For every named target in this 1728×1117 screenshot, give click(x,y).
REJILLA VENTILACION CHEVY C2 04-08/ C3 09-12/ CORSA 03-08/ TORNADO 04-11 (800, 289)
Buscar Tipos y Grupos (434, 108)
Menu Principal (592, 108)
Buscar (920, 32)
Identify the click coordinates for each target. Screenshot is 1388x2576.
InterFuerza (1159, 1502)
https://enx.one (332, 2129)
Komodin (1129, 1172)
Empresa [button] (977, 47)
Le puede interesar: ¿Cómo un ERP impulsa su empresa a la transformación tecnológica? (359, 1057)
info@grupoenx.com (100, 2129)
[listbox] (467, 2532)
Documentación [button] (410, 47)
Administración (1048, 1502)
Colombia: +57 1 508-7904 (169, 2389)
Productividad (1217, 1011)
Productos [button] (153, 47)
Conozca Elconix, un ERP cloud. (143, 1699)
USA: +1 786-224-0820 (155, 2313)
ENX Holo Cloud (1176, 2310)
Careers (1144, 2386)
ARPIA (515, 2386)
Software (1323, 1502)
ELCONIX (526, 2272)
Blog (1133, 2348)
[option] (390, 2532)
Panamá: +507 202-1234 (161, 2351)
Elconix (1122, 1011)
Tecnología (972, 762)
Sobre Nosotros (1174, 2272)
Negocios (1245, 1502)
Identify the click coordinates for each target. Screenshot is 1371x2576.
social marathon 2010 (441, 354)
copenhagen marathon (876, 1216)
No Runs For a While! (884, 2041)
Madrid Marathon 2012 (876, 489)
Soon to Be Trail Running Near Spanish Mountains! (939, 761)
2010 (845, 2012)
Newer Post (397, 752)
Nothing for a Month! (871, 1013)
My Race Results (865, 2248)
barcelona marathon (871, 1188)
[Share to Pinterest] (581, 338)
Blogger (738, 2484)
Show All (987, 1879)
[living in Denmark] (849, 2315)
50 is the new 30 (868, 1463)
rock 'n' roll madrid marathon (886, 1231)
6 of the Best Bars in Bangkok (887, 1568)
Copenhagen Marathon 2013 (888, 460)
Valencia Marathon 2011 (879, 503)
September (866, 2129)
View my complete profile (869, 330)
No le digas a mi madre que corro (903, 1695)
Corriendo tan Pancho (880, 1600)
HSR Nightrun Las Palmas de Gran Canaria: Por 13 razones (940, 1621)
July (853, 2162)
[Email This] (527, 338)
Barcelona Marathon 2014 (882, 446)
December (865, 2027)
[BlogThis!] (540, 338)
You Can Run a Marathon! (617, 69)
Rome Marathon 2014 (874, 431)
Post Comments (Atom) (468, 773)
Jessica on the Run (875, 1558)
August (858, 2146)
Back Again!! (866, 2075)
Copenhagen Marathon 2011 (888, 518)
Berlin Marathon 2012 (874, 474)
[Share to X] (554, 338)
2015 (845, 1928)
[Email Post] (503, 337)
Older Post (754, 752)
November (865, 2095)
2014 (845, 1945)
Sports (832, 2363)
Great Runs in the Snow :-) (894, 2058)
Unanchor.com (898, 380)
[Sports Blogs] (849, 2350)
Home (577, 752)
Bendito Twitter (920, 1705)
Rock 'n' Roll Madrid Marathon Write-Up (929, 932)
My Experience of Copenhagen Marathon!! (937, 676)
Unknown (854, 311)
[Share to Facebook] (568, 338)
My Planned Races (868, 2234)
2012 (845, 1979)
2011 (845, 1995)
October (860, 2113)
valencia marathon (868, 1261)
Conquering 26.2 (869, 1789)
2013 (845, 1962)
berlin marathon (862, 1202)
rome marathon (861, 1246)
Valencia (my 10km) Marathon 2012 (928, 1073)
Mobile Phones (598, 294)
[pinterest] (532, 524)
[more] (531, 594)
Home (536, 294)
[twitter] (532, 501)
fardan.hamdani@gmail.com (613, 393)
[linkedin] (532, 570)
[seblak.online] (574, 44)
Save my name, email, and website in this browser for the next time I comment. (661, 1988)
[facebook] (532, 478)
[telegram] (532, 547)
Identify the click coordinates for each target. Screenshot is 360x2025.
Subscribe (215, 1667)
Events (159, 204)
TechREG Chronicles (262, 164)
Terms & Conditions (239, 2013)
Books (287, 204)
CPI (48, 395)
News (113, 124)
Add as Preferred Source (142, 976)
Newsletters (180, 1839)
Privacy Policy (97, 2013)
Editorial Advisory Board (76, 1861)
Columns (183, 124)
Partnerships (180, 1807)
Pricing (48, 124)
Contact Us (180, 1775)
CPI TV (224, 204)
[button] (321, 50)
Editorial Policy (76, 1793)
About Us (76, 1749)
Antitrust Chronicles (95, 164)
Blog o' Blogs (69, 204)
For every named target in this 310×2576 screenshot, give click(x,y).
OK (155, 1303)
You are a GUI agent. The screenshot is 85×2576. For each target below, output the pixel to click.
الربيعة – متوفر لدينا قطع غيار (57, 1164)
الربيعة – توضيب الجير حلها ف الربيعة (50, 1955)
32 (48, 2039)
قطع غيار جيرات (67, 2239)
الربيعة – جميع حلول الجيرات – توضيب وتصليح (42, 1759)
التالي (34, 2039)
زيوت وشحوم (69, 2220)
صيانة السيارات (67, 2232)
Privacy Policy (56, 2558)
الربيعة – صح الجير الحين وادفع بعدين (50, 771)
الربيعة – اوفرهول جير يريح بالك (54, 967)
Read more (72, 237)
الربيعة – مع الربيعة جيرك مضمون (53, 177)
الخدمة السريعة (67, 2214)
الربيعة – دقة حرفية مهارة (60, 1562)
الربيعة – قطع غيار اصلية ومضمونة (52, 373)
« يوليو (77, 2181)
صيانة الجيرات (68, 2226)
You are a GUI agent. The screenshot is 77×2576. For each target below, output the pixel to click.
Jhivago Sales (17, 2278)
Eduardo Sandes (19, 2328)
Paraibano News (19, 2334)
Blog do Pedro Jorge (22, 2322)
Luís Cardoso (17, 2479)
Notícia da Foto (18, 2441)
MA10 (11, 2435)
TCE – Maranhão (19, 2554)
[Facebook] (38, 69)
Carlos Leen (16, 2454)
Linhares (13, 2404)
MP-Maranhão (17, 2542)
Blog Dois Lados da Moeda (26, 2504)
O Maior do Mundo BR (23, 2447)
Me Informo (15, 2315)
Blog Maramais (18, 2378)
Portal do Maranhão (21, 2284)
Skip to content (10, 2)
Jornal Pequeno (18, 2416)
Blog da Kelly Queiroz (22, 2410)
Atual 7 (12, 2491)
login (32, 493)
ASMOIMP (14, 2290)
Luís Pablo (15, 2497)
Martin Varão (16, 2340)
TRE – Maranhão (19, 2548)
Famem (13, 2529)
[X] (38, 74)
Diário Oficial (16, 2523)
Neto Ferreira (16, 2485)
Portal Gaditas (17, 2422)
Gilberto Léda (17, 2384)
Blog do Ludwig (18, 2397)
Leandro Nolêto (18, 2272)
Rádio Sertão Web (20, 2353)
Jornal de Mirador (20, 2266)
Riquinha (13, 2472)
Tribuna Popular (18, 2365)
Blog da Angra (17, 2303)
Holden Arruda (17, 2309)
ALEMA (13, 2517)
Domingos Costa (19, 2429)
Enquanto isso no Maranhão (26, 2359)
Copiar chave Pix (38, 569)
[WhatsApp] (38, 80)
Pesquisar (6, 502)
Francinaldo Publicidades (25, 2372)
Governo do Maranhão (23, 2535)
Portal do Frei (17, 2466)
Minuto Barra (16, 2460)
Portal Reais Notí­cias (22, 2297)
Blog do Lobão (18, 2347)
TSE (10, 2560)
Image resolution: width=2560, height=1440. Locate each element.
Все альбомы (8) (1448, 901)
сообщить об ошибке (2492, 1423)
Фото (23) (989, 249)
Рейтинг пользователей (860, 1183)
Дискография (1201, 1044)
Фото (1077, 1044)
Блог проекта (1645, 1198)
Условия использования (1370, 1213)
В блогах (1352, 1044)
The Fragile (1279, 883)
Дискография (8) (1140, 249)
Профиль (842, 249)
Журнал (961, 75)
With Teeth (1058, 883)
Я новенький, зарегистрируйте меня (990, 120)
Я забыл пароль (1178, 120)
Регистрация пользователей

Exercise description: Copy out, word for word, the part of the entries above that begins at the line with "Blogger (738, 2484)" and ends at the line with "Valencia Marathon 2011 (879, 503)", including both.

Solution:
Blogger (738, 2484)
Show All (987, 1879)
[living in Denmark] (849, 2315)
50 is the new 30 (868, 1463)
rock 'n' roll madrid marathon (886, 1231)
6 of the Best Bars in Bangkok (887, 1568)
Copenhagen Marathon 2013 (888, 460)
Valencia Marathon 2011 (879, 503)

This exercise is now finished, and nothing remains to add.